If you would like to track some of my thoughts on the reading, I’ve linked the pertinent blogs. I haven’t blogged on everything. “CSL” refers to C.S. Lewis, and I’ve kept the titles as short as possible. People who have followed a A Pilgrim in Narnia for a while will know that the focus has shifted a bit. New names have emerged, like Roger Zelazny, Ursula K. Le Guin, and Virginia Woolf. And I’ve gone through much of Madeleine L’Engle, H.G. Wells, Rob Bell, and Douglas Adams.

What will I do for 2014? I think I will keep these ground rules and raise the stakes to 150 pieces. My research will require some great journeys that move off this straight path, so I’m pretty excited about the year of reading ahead.

1 01/04 Jane Hipolito, “CSL & Barfield: Adversaries & Confidantes” (2007)
2 01/06 Madeleine L’Engle, A Wrinkle in Time (1962)
3 01/08 Marilynne Robinson, “Freedom of Thought” (2012)
4 01/11 Jocelyn Gibb, ed., Light on C.S. Lewis (1965)
5 01/13 Antony Flew, There is a God  (2007)
6 01/14 George MacDonald, “Cosmo” story in Phantastes (1858)
7 01/20 CSL, All My Road Before Me (diary 1922-27)
8 02/03 Alana Vincent, Culture, Communion and Recovery: Tolkienian Fairy-Story and Inter-Religious Exchange (2012)
9 02/04 Sørina Higgins & Rebecca Tirrell Talbot, “Between Two Strange Hearts”: Spiritual Desolation in the Later Poetry of Gerard Manly Hopkins & Charles Williams” (2012)
10 02/14 F. Anstey, Vice Versa (1882)
11 02/20 Marilynne Robinson, “Imagination and Community” (2012)

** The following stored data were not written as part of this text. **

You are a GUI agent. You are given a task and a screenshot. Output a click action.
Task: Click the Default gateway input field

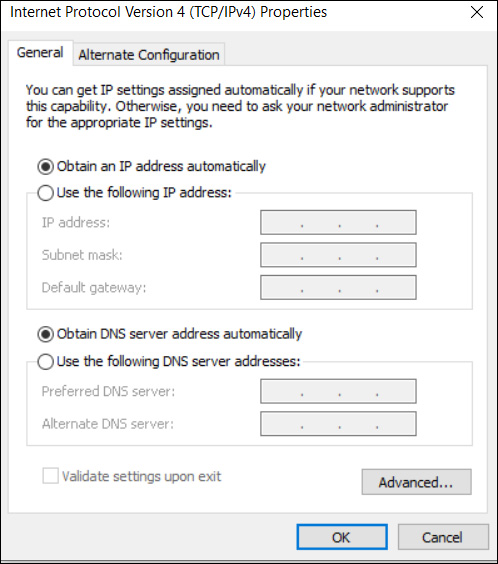(338, 287)
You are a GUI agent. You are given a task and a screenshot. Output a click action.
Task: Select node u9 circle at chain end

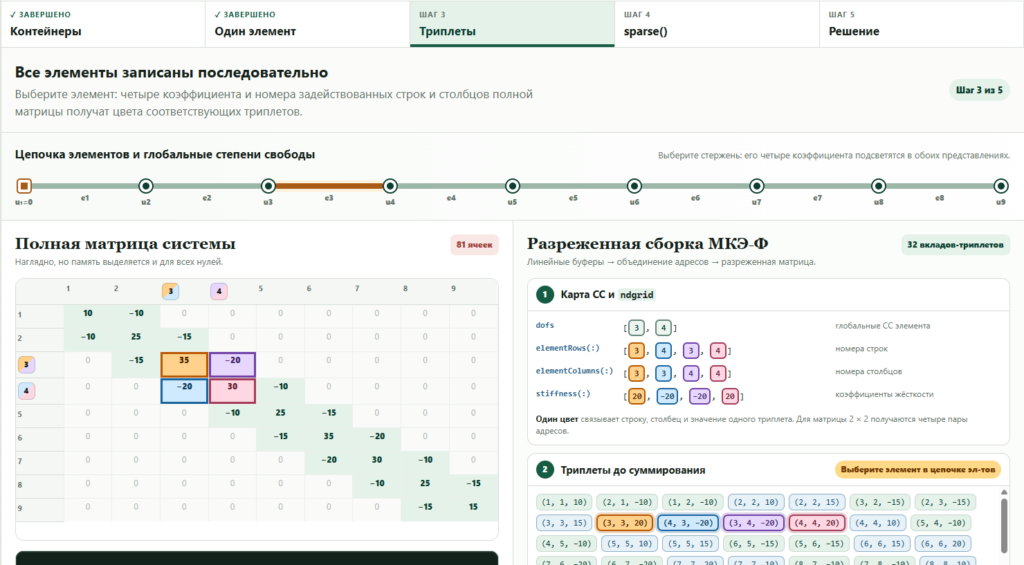1000,186
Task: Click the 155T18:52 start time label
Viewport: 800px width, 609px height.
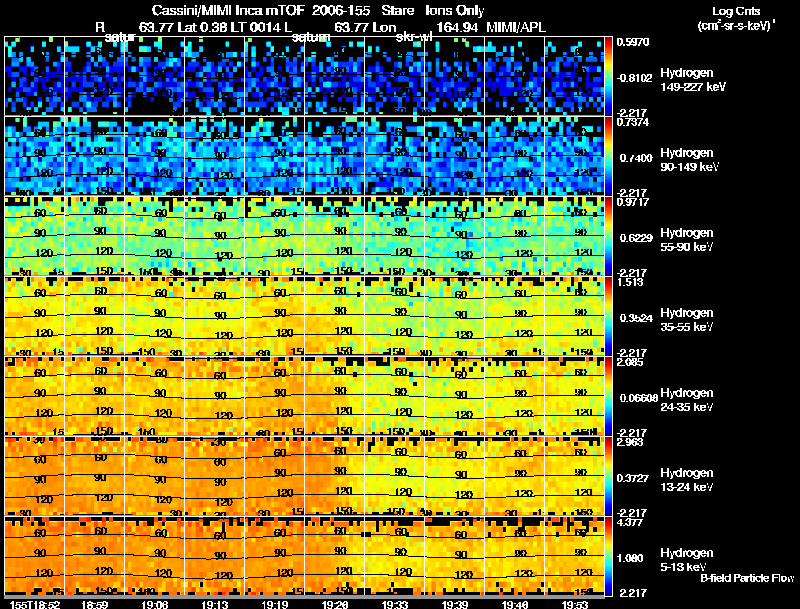Action: point(35,604)
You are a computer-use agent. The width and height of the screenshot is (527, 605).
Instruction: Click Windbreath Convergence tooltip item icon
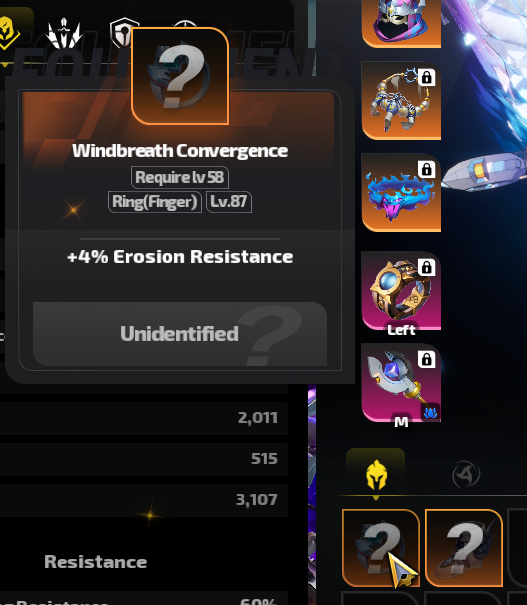[x=180, y=76]
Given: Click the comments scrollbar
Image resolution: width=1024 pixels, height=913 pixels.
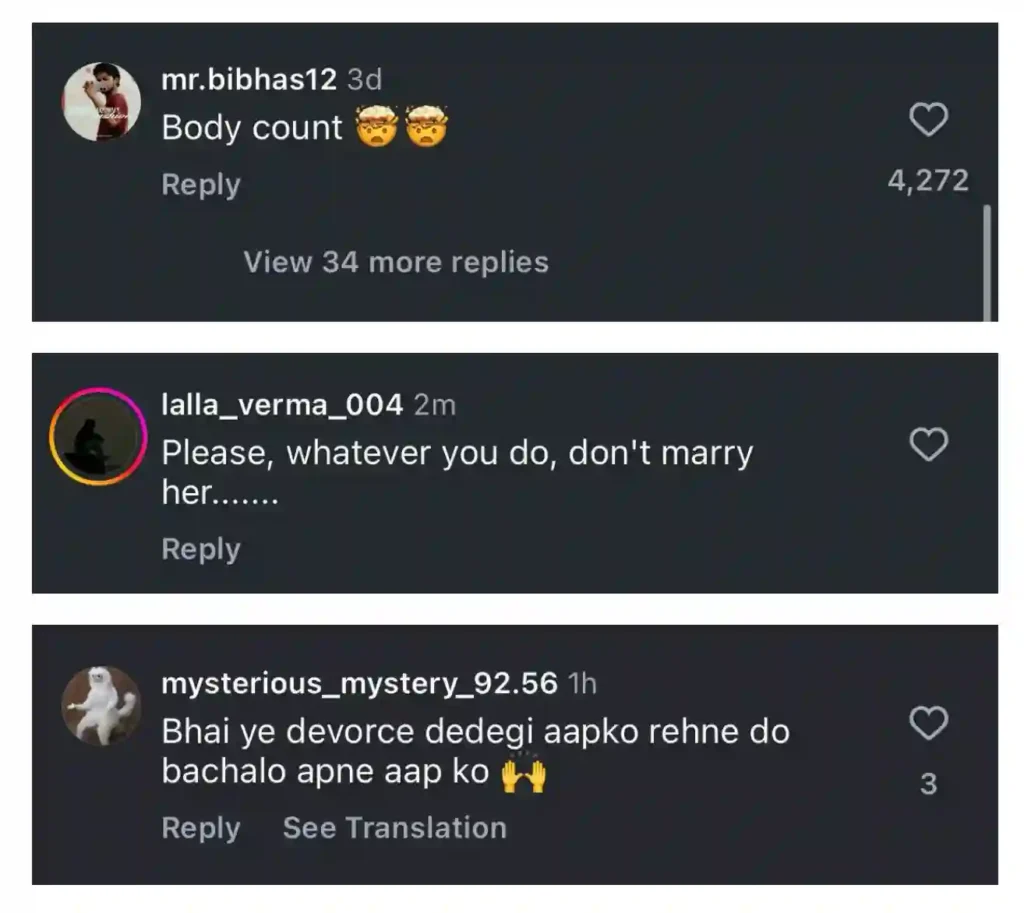Looking at the screenshot, I should (x=988, y=260).
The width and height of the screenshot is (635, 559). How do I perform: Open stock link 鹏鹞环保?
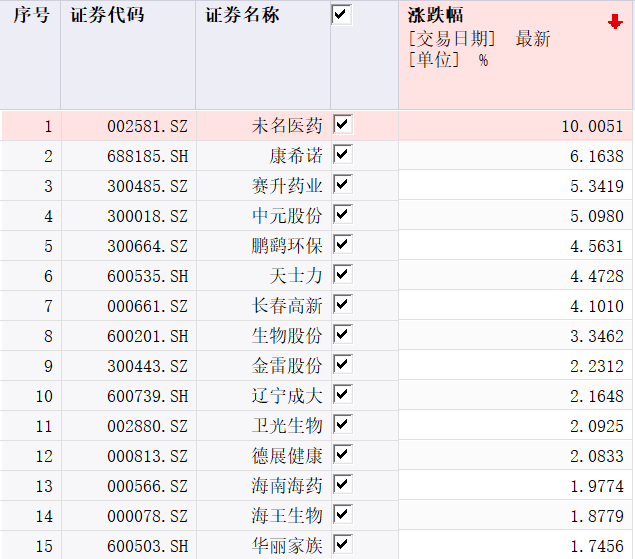287,246
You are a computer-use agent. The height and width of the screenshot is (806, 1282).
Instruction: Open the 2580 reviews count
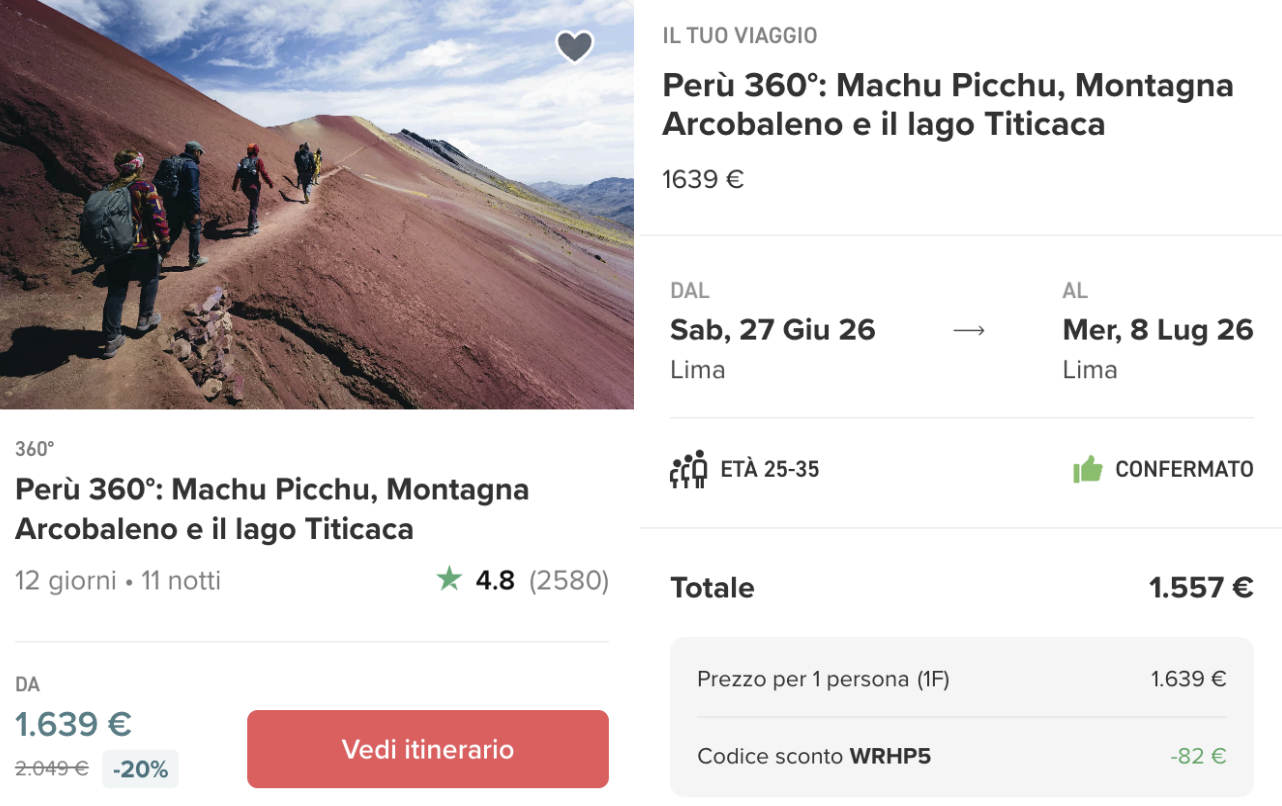[x=569, y=580]
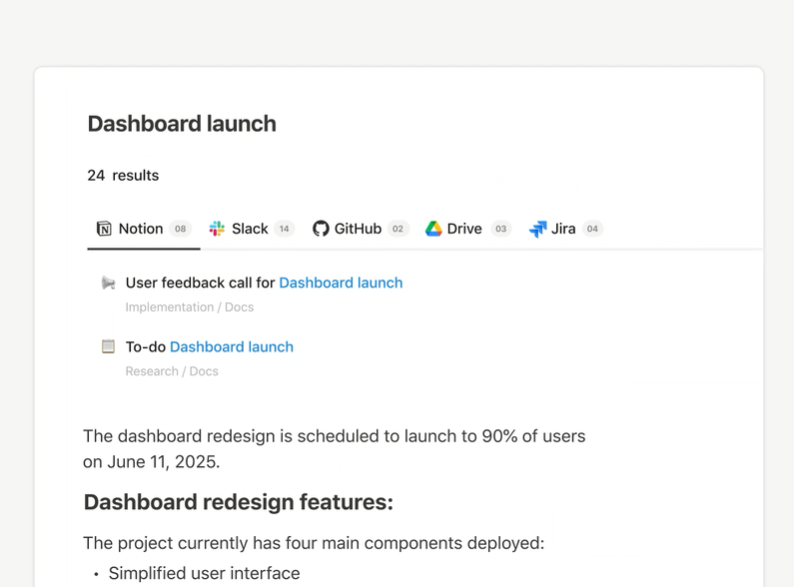The image size is (794, 587).
Task: Switch to the Slack tab label
Action: click(250, 229)
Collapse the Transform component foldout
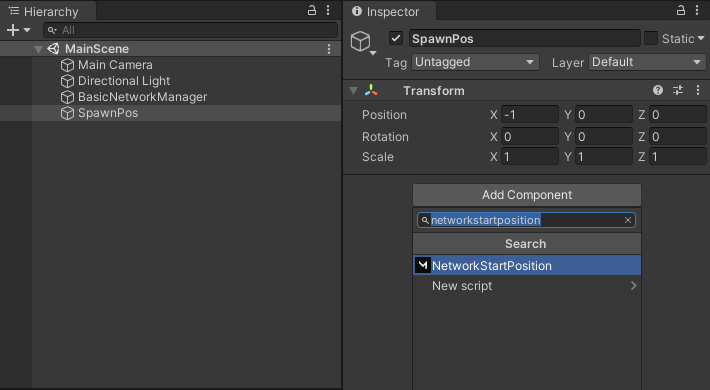710x390 pixels. (x=354, y=91)
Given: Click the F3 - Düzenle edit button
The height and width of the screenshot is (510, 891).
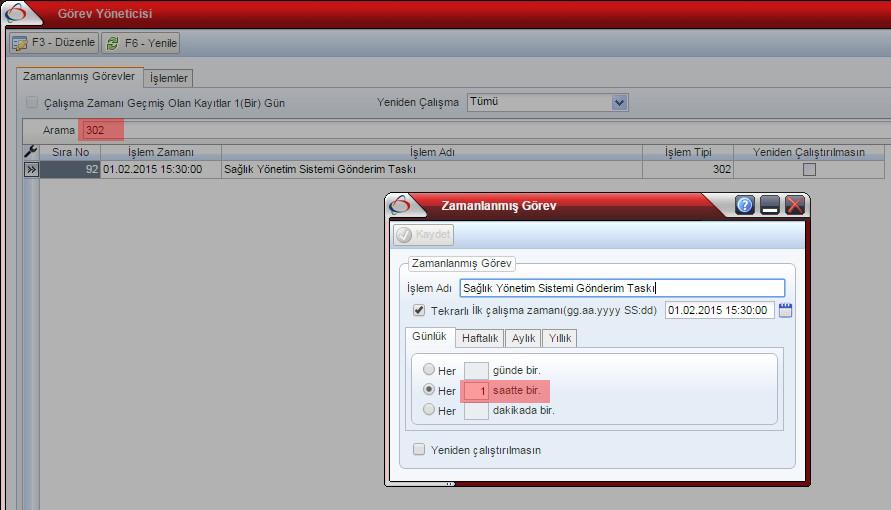Looking at the screenshot, I should [55, 43].
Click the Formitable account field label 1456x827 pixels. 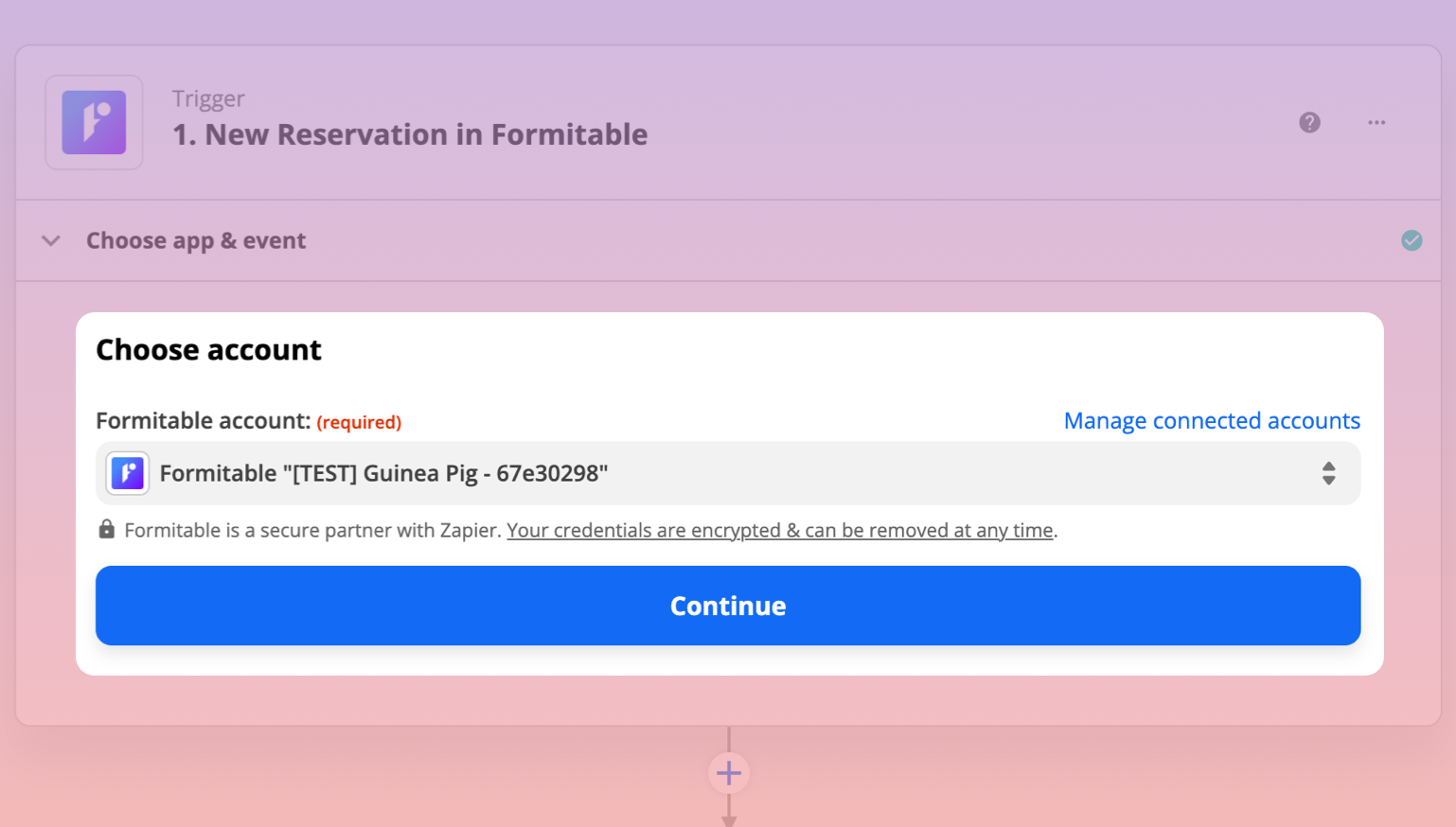[x=203, y=420]
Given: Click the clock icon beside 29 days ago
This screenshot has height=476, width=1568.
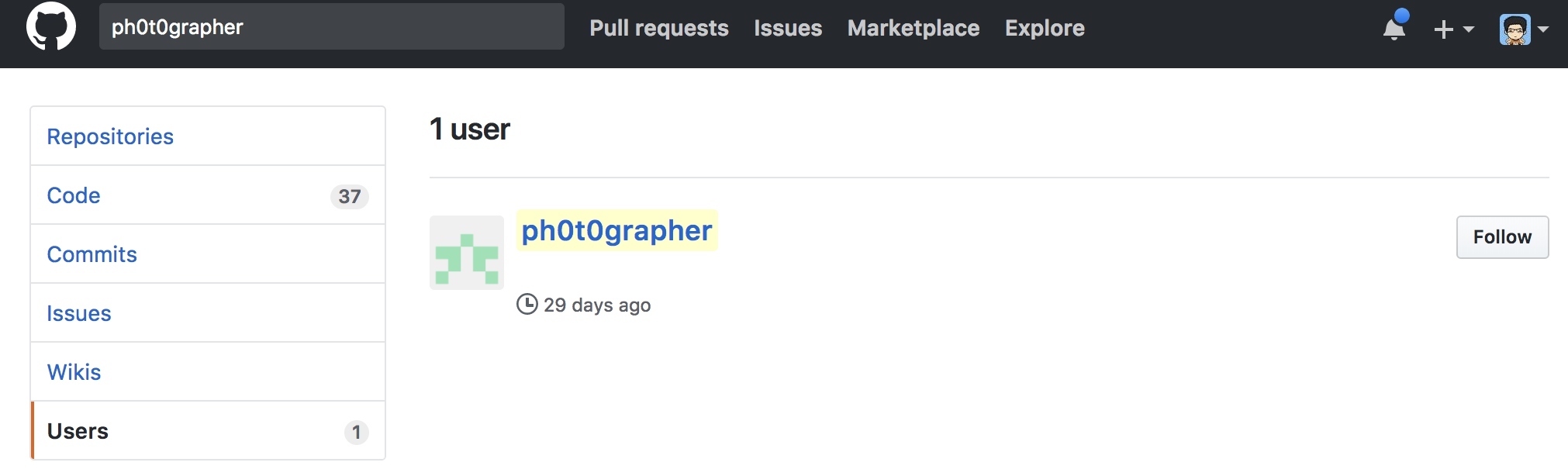Looking at the screenshot, I should click(527, 304).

12 02/27 Richard Dawkins, The God Delusion (2006)
13 03/24 “Literary Criticism: Key Terms & Concepts,” class at Cambridge University
14 04/23 Bunyan, Pilgrim’s Progress (1678-1686)
15 05/04 Hooper (ed.), Collected Letters of CSL: Vol 1 (1905-31)
16 05/13 CSL, The Pilgrim’s Regress (1932)
17 05/14 CSL, “On 3 Ways of Writing for Children” (1954)
18 05/16 Affectionately Yours, Screwtape (2007 documentary)
19 05/16 Milton, Comus (e. 1634)
20 05/16 CSL, “A Note on Comus” (1932)
21 05/22 CSL, “What Chaucer really did to Il Filostrato (1932)
22 05/23 CSL, “The Alliterative Metre” with “The Planets,” a poem (1935)
23 05/24 Paul Fry, “Literary Theory” class at Yale University
24 05/28 CSL, The Allegory of Love
25 05/29 Don King, “Glints of Light:  The Unpublished Short Poetry of C. S. Lewis” (1988)
26 05/29 H.G. Wells, The Island of Dr. Moreau (1896)
27 05/30 Doug Adams, Hitchhiker’s Guide to the Galaxy (1979)
28 05/31 CSL, “The Idea of an English School” (1934?)
29 06/02 CSL, Spirits in Bondage (1919); Intro by Hooper
30 06/04 Hooper, “The Lectures of CSL in the Universities” (1998)
31 06/05 CSL, “Our English Syllabus” (1930s)
32 06/05 M.M. Bakhtin, “Epic & Novel,” from Diologic Imagination (1941).
33 06/05 Madeleine L’Engle, A Swiftly Tilting Planet (1978)
34 06/05 CSL, Dymer (1925)
35 06/07 CSL, “Bluspels & Flansferers” (1936)
36 06/08 H.G. Wells, The Time Machine (1895)
37 06/12 Don King, “Lost but Found: The ‘Missing Poems’ of C.S. Lewis’ Spirits in Bondage” (2004)
38 06/15 H.G. Wells, First Men in the Moon (1901)
39 06/19 Brian Attebery, Strategies of Fantasy (1992)
40 06/22 H.G. Wells, The Invisible Man (1897)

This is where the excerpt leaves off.